Setting Up a Minister’s Housing Allowance the Right Way

The term “housing allowance” is not the same as an “allowance” you give your children. It’s actually the portion of your income that you are “allowed” to exclude from your income tax—and it’s a benefit specifically for ministers. So if you were picturing a housing stipend, it’d probably be better to picture a housing exemption: If you are a minister as defined in IRS Publication 517, the portion of your income used for housing is excluded from the gross income and is considered tax-free. 

For example, if:

1. you set up a housing allowance ahead of time

2. your employing church pays you $60,000 and

3. $18,000 of this was spent on housing

Then you are allowed to exclude $18,000 from your gross income. You will only pay taxes on the remaining $42,000.

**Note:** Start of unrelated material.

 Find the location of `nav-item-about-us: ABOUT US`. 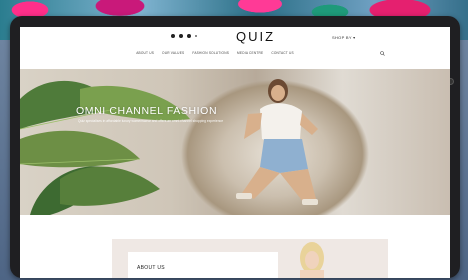

nav-item-about-us: ABOUT US is located at coordinates (145, 55).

Important things you MUST know:

1. You must properly set up the housing allowance before you get paid

2. You must properly report your income including the housing allowance

3. Unless you have filed for self-employment tax exemption, your full income ($60,000 in our example) is still taxable for self-employment tax purposes*.

How do you properly set up a Housing Allowance?

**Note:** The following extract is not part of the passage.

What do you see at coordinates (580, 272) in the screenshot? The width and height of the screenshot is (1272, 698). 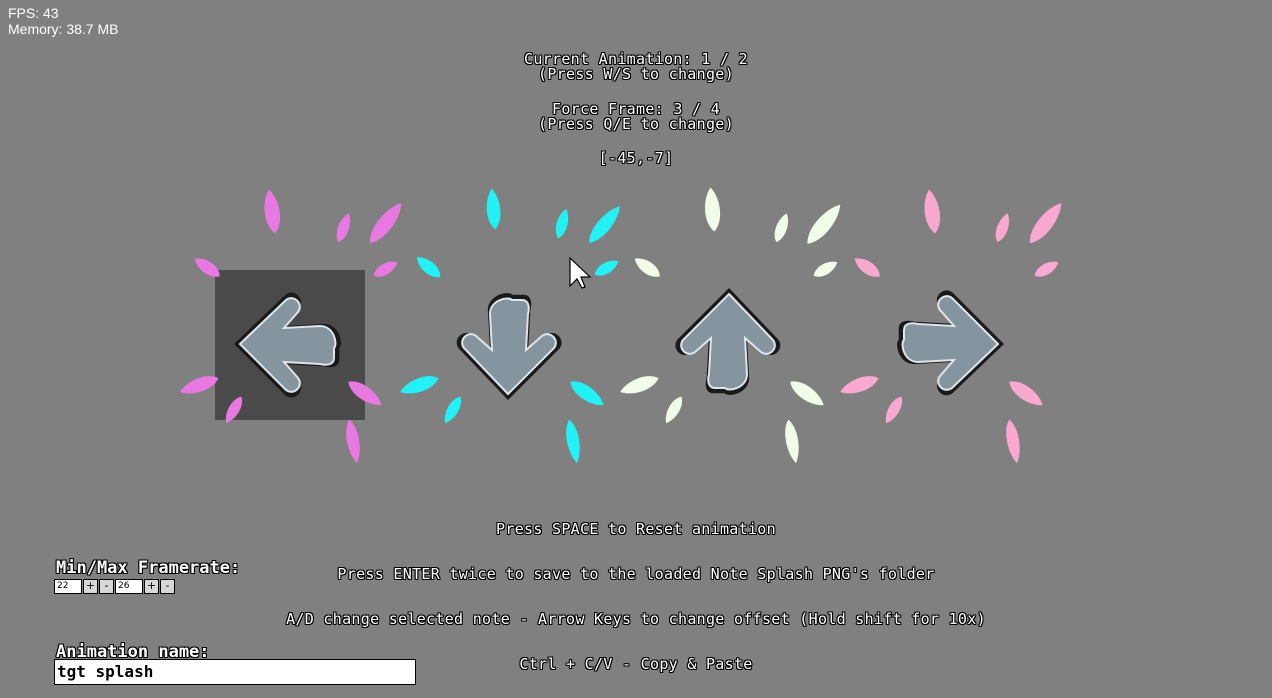 I see `mouse-cursor-icon` at bounding box center [580, 272].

1. You must be an employee, not self-employed.

This benefit is only for clergy who fit the IRS-defined description of ministers AND are defined and reported as employees of a congregation, church, or some other entity, such as a denomination. You can find all of these descriptions and explanations in IRS Publication 517.

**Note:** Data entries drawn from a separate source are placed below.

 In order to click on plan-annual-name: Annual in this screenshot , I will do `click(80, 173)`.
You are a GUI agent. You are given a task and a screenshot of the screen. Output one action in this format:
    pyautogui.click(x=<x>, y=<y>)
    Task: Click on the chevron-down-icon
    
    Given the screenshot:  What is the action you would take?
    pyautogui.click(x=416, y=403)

Also, the housing allowance permits you to reduce your taxable gross income for federal income taxes, but the benefit does not apply to the social security and Medicare taxes. You must report your full income, including the housing allowance (or the value of any provided parsonage), as self-employed earnings for Social Security coverage*.

2. Your housing allowance must be pre-approved.

The church or organization that employs you must approve your housing allowance before payment is made. No housing allowance designations approved after you receive your paycheck can be excluded from your taxable income. Whoever directly employs you, whether a congregation or national agency, must officially designate your housing allowance and document it in board meeting minutes, and in the employment contract.

3. You must properly calculate your expenses.

There are multiple calculations to make when determining the allowable exclusion, but the allowable amount will be the LESSER of the following:

  • the estimated cost of maintaining your home;
  • the actual amount used to provide or rent a home; or
  • the fair market rental value of the home (including furnishings, utilities, garage, etc.).

Please note that you can only deduct the portion of your actual spending towards the home. The rest should be allocated to taxable wages.

Just because you have been approved for a certain amount doesn’t mean you can take it all if you don’t have the documentation to prove that it was all used.

Here’s an example: If you were approved for $75,000 in housing allowance but only had documentation that the actual spending was $45,000, the other $30,000 does get allocated to taxable wages.

*You may have noticed that the housing allowance is an exemption for W2 ministers, and you may be wondering how the self-employment tax is relevant for W2 employees. IRS Publication 517 explains that there are three federal taxes—income tax, social security tax and Medicare tax—and your same ministerial earnings can be treated as wages for one tax and self-employed income for another. Regarding Social Security coverage, it states, “If you are a minister of a church, your earnings for the services you perform in your capacity as a minister are subject to SE [self employment] tax, even if you perform these services as an employee of that church. …Even though all of your income from performing ministerial services is subject to self-employment tax for social security tax purposes, you may be an employee for income tax or retirement plan purposes in performing those same services. For income tax or retirement plan purposes, your income earned as an employee will be considered wages.”